Barbara senses Sheba's despair and loneliness, and she is deeply smitten. Even so, Barbara cannot admit, least of all to herself, that her desires for Sheba are anything but platonic. Although Barbara supplies voiceover narration in Notes of a Scandal in the form of diary entries, she is a pointedly dishonest narrator.
She isn't the only dishonest one. At an after-hours school function, Barbara discovers Sheba's a dirty little secret: She is having sex with one of her students, a cocky 15-year-old boy named Steven Connolly (Andrew Simpson). Barbara is outraged, but not for the usual reasons, reacting to Sheba's gross indiscretion as if it's a personal betrayal. But then Barbara calms herself. This knowledge means power, she realizes, and suddenly the mean-spirited old woman understands she has the upper hand in this increasingly creepy friendship.
Richard Eyre directs with a precise, unflinching eye that matches the coldly devastating script by Patrick Marber (Closer). Notes on a Scandal is the antithesis of a warm fuzzy. It burrows into the human mind, probes the darkest recesses of loneliness and sexual obsession – and guts it.
There is much to admire here, which only makes the film's occasional failings all the more unfortunate. Philip Glass' music score is unnecessarily dizzying, clobbering into submission any trace of subtlety the picture might claim. And the movie has a third act that only falls into place because it assumes Sheba is colossally dense.
In the end, Dench and Blanchett do most of the heavy lifting in making the flick a success of deliciously nasty melodrama. They are simply terrific as characters who are certainly unsympathetic, but consistently interesting.
The anamorphic widescreen picture is stunning quality – crisp, sharply detailed and devoid of artifacts such as edge enhancement and smearing. The picture is in 1.85:1 aspect ratio.
The sound mix, in Dolby Digital 5.1, is clean and clear and boasts good use of immersive sound Spanish and French audio is available in 2.0 Surround, while the only subtitle options are English and Spanish.
Fox crams in a gaggle of extras, but the best are the first two listed. Director Eyre's commentary doesn't offer much in the way of making-of anecdotes, but he provides insight into the psychology behind the story and characters.
Notes on a Scandal: The Story of Two Obsessions (12:18) covers the film's thematic concerns through interviews with Eyre, Heller, Marber and the cast. More provocative than your run-of-the-mill featurette, this min-doc invites a deeper exploration of the movie's central characters. The five-minute, 10-second Notes on a Scandal: Behind the Scenes is typical promotional fare that covers much the same territory; in fact, parts of The Story of Two Obsessions are repeated here.

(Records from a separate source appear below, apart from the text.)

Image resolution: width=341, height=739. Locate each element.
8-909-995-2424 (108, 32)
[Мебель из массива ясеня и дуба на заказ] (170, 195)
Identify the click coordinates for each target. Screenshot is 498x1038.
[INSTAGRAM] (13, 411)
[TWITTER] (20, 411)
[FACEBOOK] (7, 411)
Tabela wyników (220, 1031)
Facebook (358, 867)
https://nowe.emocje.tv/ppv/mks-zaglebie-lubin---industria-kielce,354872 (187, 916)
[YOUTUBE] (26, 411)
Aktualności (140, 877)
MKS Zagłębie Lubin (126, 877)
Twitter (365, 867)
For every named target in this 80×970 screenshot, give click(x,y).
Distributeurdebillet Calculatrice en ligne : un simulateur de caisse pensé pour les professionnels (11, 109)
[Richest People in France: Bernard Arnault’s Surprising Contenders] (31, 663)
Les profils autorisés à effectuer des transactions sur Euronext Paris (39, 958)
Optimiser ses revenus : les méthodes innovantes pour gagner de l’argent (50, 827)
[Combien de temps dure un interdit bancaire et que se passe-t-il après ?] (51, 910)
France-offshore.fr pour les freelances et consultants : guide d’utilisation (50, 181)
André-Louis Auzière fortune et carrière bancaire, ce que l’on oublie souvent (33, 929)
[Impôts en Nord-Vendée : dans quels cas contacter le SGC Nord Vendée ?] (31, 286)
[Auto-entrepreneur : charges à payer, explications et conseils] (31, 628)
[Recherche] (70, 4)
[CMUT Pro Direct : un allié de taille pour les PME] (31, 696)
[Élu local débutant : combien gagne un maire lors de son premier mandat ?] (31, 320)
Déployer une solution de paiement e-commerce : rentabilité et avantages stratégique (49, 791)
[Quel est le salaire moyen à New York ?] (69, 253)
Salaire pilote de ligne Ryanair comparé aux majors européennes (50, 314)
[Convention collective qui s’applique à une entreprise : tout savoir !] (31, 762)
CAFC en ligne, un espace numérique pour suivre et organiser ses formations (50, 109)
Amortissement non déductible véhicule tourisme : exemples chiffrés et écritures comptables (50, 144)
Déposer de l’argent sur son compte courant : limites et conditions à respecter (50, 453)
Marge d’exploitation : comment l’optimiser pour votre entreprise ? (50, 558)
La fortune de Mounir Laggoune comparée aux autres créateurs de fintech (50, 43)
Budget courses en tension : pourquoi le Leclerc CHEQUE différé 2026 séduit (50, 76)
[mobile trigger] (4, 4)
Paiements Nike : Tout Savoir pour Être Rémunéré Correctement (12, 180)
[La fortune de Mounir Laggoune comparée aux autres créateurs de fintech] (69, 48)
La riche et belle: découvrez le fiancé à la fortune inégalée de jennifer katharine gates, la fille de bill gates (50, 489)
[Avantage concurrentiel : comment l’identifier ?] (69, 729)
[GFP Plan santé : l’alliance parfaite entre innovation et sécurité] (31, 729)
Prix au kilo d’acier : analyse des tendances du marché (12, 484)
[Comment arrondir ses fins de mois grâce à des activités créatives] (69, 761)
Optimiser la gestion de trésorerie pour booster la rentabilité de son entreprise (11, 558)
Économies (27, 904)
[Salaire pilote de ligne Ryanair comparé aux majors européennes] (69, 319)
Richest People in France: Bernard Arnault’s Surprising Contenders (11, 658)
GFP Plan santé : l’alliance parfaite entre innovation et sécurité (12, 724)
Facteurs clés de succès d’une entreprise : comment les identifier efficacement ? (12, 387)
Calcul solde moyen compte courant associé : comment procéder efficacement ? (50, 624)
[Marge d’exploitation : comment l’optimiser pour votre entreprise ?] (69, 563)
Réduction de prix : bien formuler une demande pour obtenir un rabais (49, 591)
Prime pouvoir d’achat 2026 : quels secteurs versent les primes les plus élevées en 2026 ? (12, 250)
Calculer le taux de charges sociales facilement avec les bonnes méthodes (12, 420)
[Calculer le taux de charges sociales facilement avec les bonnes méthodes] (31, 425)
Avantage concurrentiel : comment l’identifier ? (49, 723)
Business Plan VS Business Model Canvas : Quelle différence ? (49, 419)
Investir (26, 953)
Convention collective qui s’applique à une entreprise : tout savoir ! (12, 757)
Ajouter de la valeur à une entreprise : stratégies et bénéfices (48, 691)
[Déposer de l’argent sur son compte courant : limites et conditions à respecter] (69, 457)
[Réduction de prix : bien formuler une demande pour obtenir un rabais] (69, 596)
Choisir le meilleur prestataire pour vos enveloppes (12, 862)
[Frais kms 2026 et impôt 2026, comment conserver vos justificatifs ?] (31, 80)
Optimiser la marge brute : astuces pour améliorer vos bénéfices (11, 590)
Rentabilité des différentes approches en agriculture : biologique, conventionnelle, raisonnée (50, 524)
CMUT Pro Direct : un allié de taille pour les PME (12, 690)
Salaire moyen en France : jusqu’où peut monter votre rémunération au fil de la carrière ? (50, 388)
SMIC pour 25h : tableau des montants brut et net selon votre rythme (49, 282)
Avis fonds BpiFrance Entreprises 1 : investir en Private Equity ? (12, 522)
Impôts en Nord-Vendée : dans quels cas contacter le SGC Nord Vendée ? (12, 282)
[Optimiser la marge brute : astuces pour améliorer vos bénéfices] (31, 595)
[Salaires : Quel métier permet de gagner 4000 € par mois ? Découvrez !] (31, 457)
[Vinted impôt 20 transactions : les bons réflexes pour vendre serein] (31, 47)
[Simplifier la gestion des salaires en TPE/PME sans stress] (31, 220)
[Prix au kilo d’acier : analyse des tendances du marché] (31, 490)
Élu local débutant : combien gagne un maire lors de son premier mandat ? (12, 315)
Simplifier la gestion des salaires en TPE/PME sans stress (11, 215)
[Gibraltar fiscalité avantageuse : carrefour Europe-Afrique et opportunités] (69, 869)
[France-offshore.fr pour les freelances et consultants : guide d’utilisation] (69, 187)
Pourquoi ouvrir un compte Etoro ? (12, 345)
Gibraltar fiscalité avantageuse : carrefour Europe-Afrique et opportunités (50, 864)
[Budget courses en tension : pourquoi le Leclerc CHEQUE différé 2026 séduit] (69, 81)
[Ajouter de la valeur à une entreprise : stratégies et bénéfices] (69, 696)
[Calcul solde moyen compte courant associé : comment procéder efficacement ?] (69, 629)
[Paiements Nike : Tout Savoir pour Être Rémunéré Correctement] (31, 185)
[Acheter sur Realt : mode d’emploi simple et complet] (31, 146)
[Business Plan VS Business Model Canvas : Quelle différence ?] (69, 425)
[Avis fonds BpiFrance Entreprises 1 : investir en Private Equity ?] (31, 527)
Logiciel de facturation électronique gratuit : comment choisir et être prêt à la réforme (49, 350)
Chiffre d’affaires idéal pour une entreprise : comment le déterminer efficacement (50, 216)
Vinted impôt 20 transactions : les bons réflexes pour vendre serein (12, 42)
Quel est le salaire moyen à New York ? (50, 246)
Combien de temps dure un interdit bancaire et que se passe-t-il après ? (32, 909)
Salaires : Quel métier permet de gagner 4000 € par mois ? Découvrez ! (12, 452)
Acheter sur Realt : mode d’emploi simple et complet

The rest is middling. In Character With: Cate Blanchett (2:05) is a bit of fluff courtesy the Fox Movie Channel Webisodes are promotional clips that highlight various aspects of the film: "Judi and Cate: Behind the Scandal," "The Screenplay," "Judi Dench" and "Cate Blanchett." The segments include a so-so Conversation with Bill Nighy and Cate Blanchett. Viewers can view each Webisode separately or select the "play all" option. The Webisodes have an aggregate running time of 13 minutes, 50 seconds. Rounding out the supplemental material is a theatrical trailer.
Notes on a Scandal is far from high art – but it's venomous, trashy fun. Cynics and closet misanthropes will find it particularly irresistible.